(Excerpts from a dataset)
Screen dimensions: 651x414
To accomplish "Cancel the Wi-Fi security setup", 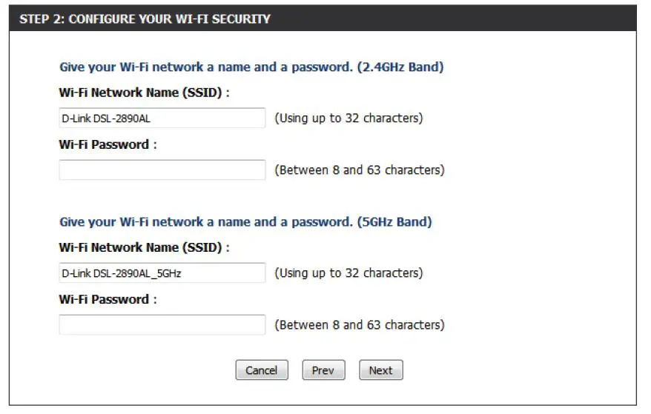I will pos(261,370).
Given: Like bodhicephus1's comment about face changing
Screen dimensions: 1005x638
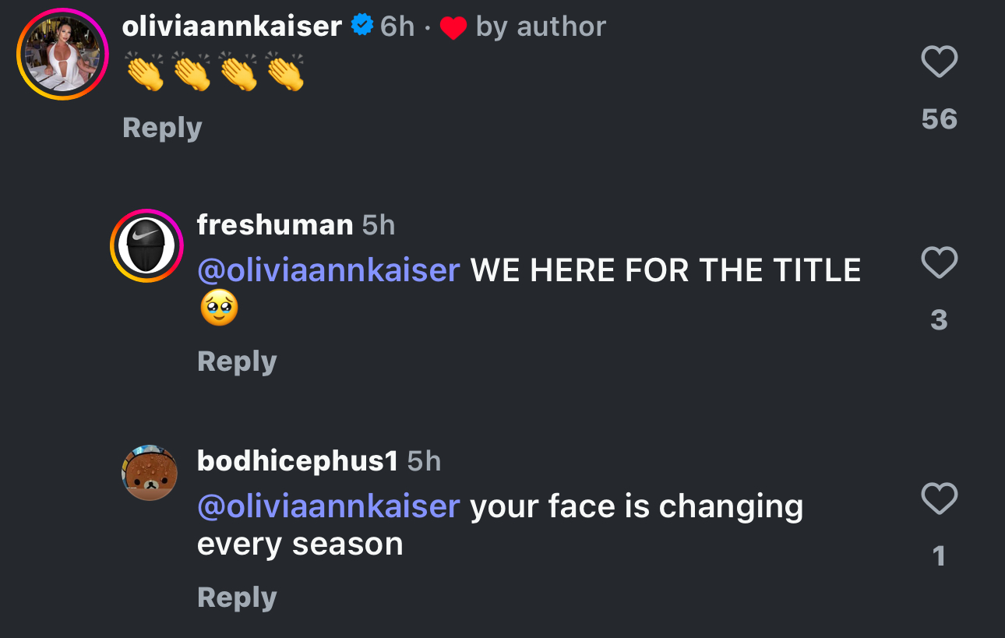Looking at the screenshot, I should click(x=939, y=499).
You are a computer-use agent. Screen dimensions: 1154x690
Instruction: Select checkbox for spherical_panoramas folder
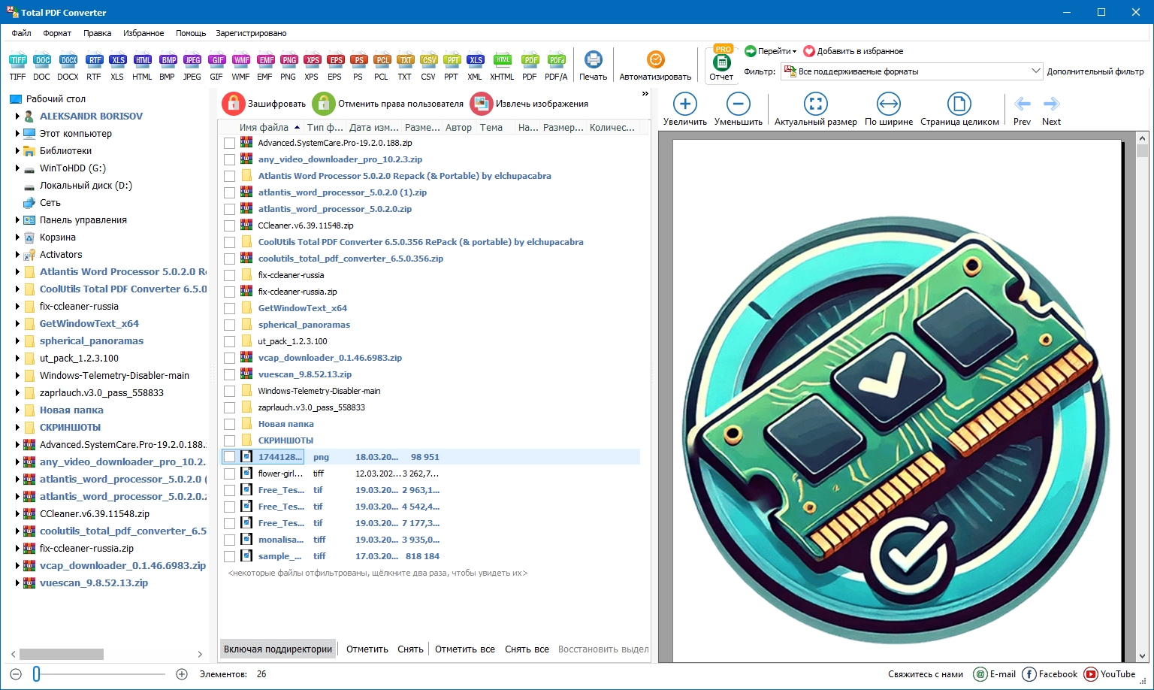[230, 325]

* [What the exercise asks]: Which lines run from the one containing "Screen dimensions: 1005x638" to the end of the data above? Set down those lines exactly, and only those, without any pictures.

* [Your solution]:
Screen dimensions: 1005x638
Looking at the screenshot, I should click(x=939, y=499).
You are a computer-use agent. Screen dimensions: 1154x690
Instruction: Select checkbox for spherical_panoramas folder
[230, 325]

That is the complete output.